Half way through this quick look at the basics of Bordeaux and I swear this is the last geography lesson. I just always found it useful to know roughly where everything is, helps when you’re linking one place to a wine and viceversa.
Recognise this map yet?

So over on the Right Bank you’ve got St Émilion, Pomerol, and Fronsac, and also more wine from the wider named Bordeaux and Bordeaux Superieur.
The wines of St Émilion are reds. These are a series of vineyards located around the village of the same name. The better wines can apply for what’s known as Grand Cru status. This roughly means they follow stricter guidelines on production and quality of product.
Dotted around St Émilion are what are known as the satellite areas. These are villages that are outside the main St Émilion vineyards, but can put their village name before St Émilion on the bottle:
Lussac – St Émilion
Montagne – St Émilion
Puisseguin – St Émilion
Saint-Georges – St Émilion
These are usually slightly cheaper alternatives and not a bad way to get drinking the wines of this area without breaking the bank.
Talking of breaking the bank, the village of Pomerol lives a bit further north. The wines here use the same grapes and roughly the same techniques as St Émilion. The differences are the soils, and size of the vineyards. They’re much smaller. Rarity is bitch in this case, cos it means Pomerols tend to be pretty high priced.
The satellite of Pomerol is Lalande de Pomerol.
Fronsac and Canon-Fronsac are to the west of the main right bank town of Liborne. Again, grape varieties and techniques are the same, so although never quite blow-your-mind amazing compared to other wines, they’re another fantastic (and usually much cheaper) alternative of right bank reds.

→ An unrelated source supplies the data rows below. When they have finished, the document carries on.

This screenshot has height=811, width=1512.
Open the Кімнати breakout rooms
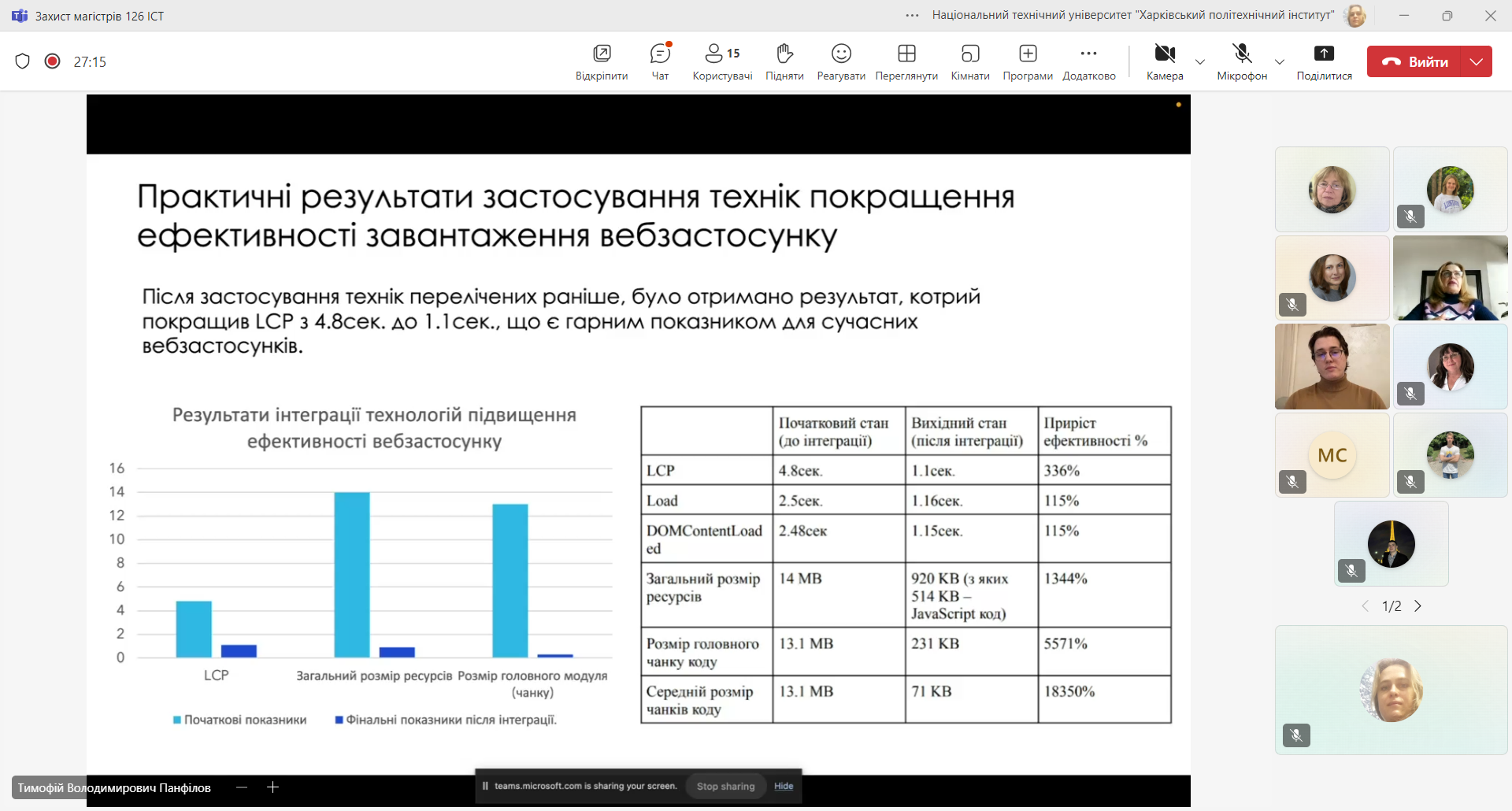pyautogui.click(x=969, y=61)
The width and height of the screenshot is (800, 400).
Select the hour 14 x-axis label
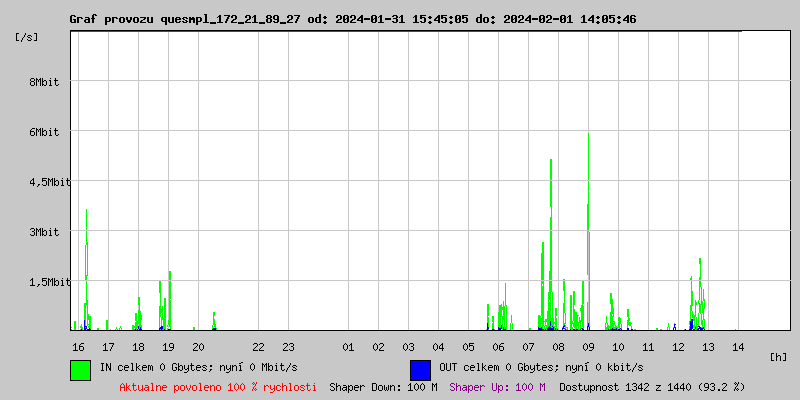(738, 347)
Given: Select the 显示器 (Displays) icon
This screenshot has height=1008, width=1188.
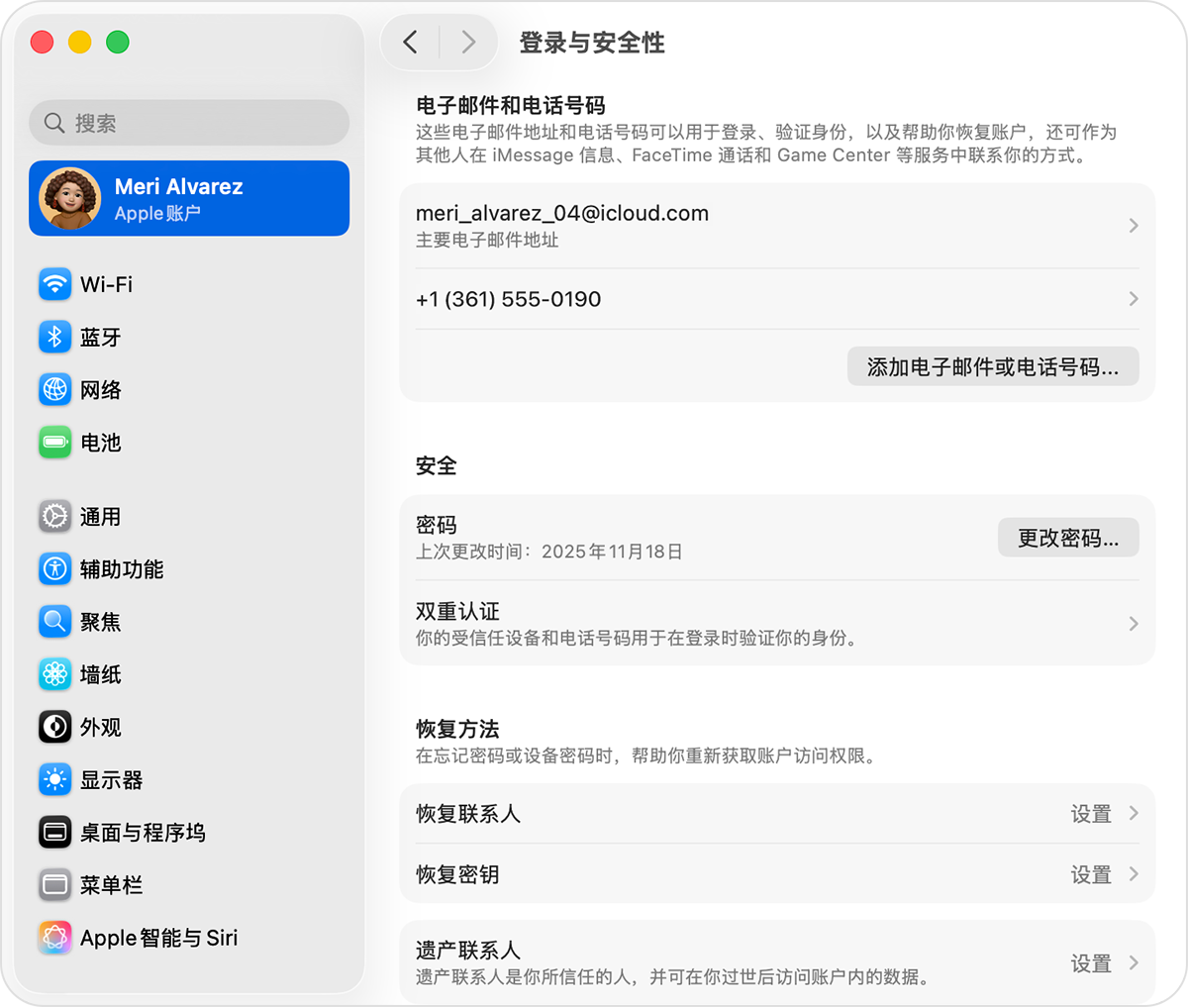Looking at the screenshot, I should (54, 779).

Bordeaux and Bordeaux Superieur are more generic appellations and in all honesty can be a bit hit and miss. Get a good one though and stick with it (my man Il Chateau at Petit-Palais!!). They’ll be some of the best value for money in the whole region.

For anyone thinking of a trip out to Bordeaux to visit vineyards, taste wines, go harvesting (god forbid!) then I’d have to say the Right Bank is probably the place to do it. It’s not that one side of the river they’re ar$eholes and the other they’re not. It’s more that you get more family holdings on the right bank, a bit less corporate (although no less business minded). It’s slightly more personal. That’s just the impression I got anyway.
Right, no more maps for a while now. I promise.